## Description of the task
Please copy out the rows below, beginning at the first one and stopping after the line containing "Image resolution: width=1920". Swap each "GUI agent" for "desktop assistant" and leave everything else unchanged.

## Task input
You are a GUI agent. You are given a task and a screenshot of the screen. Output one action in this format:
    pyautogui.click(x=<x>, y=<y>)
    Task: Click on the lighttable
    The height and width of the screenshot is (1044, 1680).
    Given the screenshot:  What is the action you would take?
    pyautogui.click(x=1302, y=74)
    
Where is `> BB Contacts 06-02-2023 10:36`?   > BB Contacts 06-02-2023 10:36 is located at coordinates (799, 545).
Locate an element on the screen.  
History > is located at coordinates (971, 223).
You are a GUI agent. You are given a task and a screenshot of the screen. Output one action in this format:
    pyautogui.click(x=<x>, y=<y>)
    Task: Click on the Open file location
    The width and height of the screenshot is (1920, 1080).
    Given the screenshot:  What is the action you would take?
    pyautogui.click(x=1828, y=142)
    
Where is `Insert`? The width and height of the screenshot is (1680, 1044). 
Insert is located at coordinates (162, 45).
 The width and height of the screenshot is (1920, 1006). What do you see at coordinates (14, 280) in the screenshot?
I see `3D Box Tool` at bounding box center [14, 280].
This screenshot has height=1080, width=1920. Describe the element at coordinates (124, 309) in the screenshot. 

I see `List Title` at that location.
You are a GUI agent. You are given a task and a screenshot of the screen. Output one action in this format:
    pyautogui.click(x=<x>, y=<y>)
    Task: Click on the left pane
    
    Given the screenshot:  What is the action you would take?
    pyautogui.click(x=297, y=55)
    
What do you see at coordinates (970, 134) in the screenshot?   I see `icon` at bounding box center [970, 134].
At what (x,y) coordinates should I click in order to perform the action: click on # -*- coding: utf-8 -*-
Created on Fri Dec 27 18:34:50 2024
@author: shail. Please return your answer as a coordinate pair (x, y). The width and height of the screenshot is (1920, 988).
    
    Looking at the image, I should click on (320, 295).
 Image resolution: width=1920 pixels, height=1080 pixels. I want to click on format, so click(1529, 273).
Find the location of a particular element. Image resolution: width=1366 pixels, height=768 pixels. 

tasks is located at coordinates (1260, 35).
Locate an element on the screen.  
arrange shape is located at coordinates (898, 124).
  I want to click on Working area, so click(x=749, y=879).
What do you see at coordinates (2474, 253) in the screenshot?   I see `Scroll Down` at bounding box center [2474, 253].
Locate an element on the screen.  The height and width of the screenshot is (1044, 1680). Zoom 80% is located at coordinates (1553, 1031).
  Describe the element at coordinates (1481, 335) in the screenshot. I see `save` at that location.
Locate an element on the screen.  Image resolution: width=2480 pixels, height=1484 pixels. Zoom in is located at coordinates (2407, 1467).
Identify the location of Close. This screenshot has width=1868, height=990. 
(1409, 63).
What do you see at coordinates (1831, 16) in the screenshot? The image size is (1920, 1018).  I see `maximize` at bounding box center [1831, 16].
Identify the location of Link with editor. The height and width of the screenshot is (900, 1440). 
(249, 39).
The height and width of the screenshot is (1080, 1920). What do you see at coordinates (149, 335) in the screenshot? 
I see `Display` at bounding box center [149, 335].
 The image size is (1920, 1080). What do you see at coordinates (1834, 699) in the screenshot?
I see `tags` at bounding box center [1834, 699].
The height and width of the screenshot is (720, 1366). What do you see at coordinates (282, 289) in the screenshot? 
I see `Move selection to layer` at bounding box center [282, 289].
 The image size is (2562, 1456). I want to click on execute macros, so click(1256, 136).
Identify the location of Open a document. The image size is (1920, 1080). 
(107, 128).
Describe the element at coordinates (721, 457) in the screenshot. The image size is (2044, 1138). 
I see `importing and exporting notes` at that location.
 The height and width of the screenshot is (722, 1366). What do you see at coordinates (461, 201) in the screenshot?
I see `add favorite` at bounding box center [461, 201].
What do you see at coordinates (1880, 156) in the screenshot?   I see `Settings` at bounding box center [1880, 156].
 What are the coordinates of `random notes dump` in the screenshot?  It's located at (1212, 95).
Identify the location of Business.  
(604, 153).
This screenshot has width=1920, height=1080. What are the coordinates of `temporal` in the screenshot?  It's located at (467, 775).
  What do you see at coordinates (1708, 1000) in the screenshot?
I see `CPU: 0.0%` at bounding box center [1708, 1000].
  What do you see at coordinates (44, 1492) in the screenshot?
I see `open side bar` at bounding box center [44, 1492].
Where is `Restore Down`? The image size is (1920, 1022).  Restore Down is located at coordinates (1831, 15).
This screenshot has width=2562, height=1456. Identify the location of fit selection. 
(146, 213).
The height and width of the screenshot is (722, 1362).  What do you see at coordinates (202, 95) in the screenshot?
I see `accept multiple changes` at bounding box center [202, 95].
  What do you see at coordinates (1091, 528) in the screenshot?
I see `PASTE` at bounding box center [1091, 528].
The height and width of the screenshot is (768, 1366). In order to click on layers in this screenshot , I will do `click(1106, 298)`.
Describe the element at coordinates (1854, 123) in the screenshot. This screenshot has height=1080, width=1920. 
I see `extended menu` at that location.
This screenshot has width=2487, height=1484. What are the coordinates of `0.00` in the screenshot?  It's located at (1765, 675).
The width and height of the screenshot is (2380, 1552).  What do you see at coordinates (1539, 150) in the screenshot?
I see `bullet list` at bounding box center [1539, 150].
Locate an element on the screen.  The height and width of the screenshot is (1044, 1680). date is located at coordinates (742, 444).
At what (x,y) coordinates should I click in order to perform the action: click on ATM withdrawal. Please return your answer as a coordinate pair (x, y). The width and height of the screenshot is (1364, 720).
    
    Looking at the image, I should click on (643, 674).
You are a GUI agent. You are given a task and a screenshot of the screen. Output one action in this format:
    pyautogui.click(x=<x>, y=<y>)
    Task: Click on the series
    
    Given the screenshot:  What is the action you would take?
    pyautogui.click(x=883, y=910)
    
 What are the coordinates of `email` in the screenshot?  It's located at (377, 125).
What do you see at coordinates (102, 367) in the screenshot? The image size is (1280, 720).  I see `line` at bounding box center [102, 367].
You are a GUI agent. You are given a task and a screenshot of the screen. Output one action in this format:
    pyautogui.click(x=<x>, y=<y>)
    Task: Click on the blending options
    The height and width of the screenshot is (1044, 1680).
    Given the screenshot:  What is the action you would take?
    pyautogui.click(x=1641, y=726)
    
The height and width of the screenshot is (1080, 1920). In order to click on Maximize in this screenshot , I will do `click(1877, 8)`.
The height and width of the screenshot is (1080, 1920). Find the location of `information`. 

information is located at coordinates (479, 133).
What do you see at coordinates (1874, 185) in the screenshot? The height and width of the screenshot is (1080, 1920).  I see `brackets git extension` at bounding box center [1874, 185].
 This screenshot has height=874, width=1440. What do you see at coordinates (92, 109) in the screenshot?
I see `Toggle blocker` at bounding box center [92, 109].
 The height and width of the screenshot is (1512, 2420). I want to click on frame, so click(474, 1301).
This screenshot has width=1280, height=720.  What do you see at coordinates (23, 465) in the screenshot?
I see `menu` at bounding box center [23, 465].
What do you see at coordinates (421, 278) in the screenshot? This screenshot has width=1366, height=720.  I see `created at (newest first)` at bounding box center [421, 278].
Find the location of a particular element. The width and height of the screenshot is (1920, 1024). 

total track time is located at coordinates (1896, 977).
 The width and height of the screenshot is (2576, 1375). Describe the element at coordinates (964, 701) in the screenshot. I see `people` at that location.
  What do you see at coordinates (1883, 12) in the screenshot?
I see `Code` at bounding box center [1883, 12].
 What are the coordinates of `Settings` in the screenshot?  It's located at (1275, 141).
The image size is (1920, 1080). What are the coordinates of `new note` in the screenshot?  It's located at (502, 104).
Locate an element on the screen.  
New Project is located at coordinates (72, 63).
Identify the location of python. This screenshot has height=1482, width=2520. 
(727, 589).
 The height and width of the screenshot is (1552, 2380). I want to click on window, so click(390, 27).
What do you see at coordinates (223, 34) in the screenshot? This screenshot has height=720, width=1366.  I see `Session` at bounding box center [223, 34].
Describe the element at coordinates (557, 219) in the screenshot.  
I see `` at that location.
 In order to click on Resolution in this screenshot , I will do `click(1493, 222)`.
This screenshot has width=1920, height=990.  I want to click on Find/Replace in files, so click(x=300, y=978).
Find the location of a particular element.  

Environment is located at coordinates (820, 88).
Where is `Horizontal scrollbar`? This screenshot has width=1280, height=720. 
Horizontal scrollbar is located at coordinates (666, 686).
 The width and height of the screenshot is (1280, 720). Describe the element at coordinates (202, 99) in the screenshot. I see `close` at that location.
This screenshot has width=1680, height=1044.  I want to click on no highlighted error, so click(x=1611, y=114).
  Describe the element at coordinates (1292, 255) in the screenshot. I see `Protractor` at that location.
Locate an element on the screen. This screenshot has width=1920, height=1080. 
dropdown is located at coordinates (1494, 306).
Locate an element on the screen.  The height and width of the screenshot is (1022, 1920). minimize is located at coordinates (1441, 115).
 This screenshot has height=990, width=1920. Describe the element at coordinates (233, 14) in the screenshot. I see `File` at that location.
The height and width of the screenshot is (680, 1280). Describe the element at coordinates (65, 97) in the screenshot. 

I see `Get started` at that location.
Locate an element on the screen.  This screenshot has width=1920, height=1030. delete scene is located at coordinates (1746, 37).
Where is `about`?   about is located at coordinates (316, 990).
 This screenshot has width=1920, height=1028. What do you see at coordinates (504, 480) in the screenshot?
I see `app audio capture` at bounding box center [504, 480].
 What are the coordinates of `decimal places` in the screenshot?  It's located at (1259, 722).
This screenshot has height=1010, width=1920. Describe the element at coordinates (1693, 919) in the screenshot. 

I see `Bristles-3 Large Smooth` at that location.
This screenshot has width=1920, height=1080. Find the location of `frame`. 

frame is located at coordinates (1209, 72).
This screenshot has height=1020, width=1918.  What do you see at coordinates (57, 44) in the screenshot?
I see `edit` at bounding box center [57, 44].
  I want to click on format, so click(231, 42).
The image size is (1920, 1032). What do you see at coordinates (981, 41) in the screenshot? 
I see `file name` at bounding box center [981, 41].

## Worked solution
You are a desktop assistant. You are given a task and a screenshot of the screen. Output one action in this format:
    pyautogui.click(x=<x>, y=<y>)
    Task: Click on the lighttable
    The height and width of the screenshot is (1044, 1680).
    Given the screenshot:  What is the action you would take?
    pyautogui.click(x=1302, y=74)
    
Where is `> BB Contacts 06-02-2023 10:36`?   > BB Contacts 06-02-2023 10:36 is located at coordinates (799, 545).
Locate an element on the screen.  
History > is located at coordinates (971, 223).
You are a desktop assistant. You are given a task and a screenshot of the screen. Output one action in this format:
    pyautogui.click(x=<x>, y=<y>)
    Task: Click on the Open file location
    The width and height of the screenshot is (1920, 1080).
    Given the screenshot:  What is the action you would take?
    pyautogui.click(x=1828, y=142)
    
Where is `Insert`? The width and height of the screenshot is (1680, 1044). 
Insert is located at coordinates (162, 45).
 The width and height of the screenshot is (1920, 1006). What do you see at coordinates (14, 280) in the screenshot?
I see `3D Box Tool` at bounding box center [14, 280].
This screenshot has height=1080, width=1920. Describe the element at coordinates (124, 309) in the screenshot. 

I see `List Title` at that location.
You are a desktop assistant. You are given a task and a screenshot of the screen. Output one action in this format:
    pyautogui.click(x=<x>, y=<y>)
    Task: Click on the left pane
    
    Given the screenshot:  What is the action you would take?
    pyautogui.click(x=297, y=55)
    
What do you see at coordinates (970, 134) in the screenshot?   I see `icon` at bounding box center [970, 134].
At what (x,y) coordinates should I click in order to perform the action: click on # -*- coding: utf-8 -*-
Created on Fri Dec 27 18:34:50 2024
@author: shail. Please return your answer as a coordinate pair (x, y). The width and height of the screenshot is (1920, 988).
    
    Looking at the image, I should click on (320, 295).
 Image resolution: width=1920 pixels, height=1080 pixels. I want to click on format, so click(1529, 273).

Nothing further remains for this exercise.